◆ Provided passage
---+---

UK tax legislation designed to tackle disguised employment could impact banks which have long used independent contractors for vital tasks such as developing trading platforms and data mining.

Michael Paulin (1)

As fund managers and retail investors alike make sense of a remarkable month – in which the concerted action of the crowd made tulips from stock that was previously regarded as a sure-fire short – there is a sense in which the interest attaching to the regulatory shift that is the off-payroll, or ‘IR35’, rules for the private sector pales in comparison.

The UK Inland Revenue’s March 9, 1999 Budget Press Release was entitled ‘Countering Avoidance in the Provision of Personal Services’ and marked the advent of what became known as the IR35 legislation.

IR35 is tax legislation that is designed to tackle the issue of disguised employment, which is why in later years it has become known as ‘the off-payroll rules’. It was ordinarily the responsibility of the limited company contractor to ensure that they were not operating as a disguised employee.

The extension of Chapter 10 ITEPA 2003 to medium and large private businesses means that responsibility now sits at the door of the contractor’s end-client. The immediate response from some was to prohibit the instruction of self-employed contractors who utilise limited company structures. This was despite the fact that the legitimate tax and administrative efficiencies that are gained by such contractual relationships are in no sense undermined by the legislation, which in reality represents an opportunity for a more structured and consistent approach to compliance.

Banks have long used independent contractors for vital tasks and project work, such as developing and maintaining trading platforms, utilising technology to support investor relationships, and data mining and analysis. All of these contractual relationships are legitimate in principle, and the change in legislation represents the chance to continue to streamline labour and expertise during a period of economic reconstruction.

---+---

(Dataset entries)
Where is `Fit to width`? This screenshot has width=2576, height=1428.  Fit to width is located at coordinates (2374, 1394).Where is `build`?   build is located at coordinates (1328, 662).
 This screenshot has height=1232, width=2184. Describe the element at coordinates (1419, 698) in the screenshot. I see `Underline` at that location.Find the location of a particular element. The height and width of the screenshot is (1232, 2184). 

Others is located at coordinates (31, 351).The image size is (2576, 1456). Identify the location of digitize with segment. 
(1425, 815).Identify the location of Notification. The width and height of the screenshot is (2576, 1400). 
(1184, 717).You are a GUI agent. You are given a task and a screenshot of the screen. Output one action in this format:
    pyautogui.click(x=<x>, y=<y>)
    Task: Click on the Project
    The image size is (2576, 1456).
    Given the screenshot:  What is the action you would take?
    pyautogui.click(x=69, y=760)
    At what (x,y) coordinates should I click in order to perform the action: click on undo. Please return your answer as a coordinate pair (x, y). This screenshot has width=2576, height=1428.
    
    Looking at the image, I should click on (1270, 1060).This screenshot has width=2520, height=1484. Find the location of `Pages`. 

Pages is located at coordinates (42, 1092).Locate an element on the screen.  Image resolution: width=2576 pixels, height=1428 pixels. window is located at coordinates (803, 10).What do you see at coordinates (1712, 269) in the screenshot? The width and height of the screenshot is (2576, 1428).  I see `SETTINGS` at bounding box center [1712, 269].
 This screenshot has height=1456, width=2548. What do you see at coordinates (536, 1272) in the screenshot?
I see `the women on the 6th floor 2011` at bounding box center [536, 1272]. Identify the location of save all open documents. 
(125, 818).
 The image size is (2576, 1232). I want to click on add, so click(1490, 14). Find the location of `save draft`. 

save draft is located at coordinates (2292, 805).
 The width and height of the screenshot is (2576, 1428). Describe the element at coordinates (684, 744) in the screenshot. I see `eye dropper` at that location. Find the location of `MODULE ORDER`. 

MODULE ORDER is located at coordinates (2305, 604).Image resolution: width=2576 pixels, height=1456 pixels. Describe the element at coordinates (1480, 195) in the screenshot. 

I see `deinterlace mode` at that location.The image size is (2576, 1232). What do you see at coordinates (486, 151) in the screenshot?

---+---

◆ Activity
Return the wording of the IR35 article between "As fund managers" and "a disguised employee.", inclusive, copied word for word. The listing comes from a separate source and has no connection to the IR35 article.

◆ Response to the exercise
As fund managers and retail investors alike make sense of a remarkable month – in which the concerted action of the crowd made tulips from stock that was previously regarded as a sure-fire short – there is a sense in which the interest attaching to the regulatory shift that is the off-payroll, or ‘IR35’, rules for the private sector pales in comparison.

The UK Inland Revenue’s March 9, 1999 Budget Press Release was entitled ‘Countering Avoidance in the Provision of Personal Services’ and marked the advent of what became known as the IR35 legislation.

IR35 is tax legislation that is designed to tackle the issue of disguised employment, which is why in later years it has become known as ‘the off-payroll rules’. It was ordinarily the responsibility of the limited company contractor to ensure that they were not operating as a disguised employee.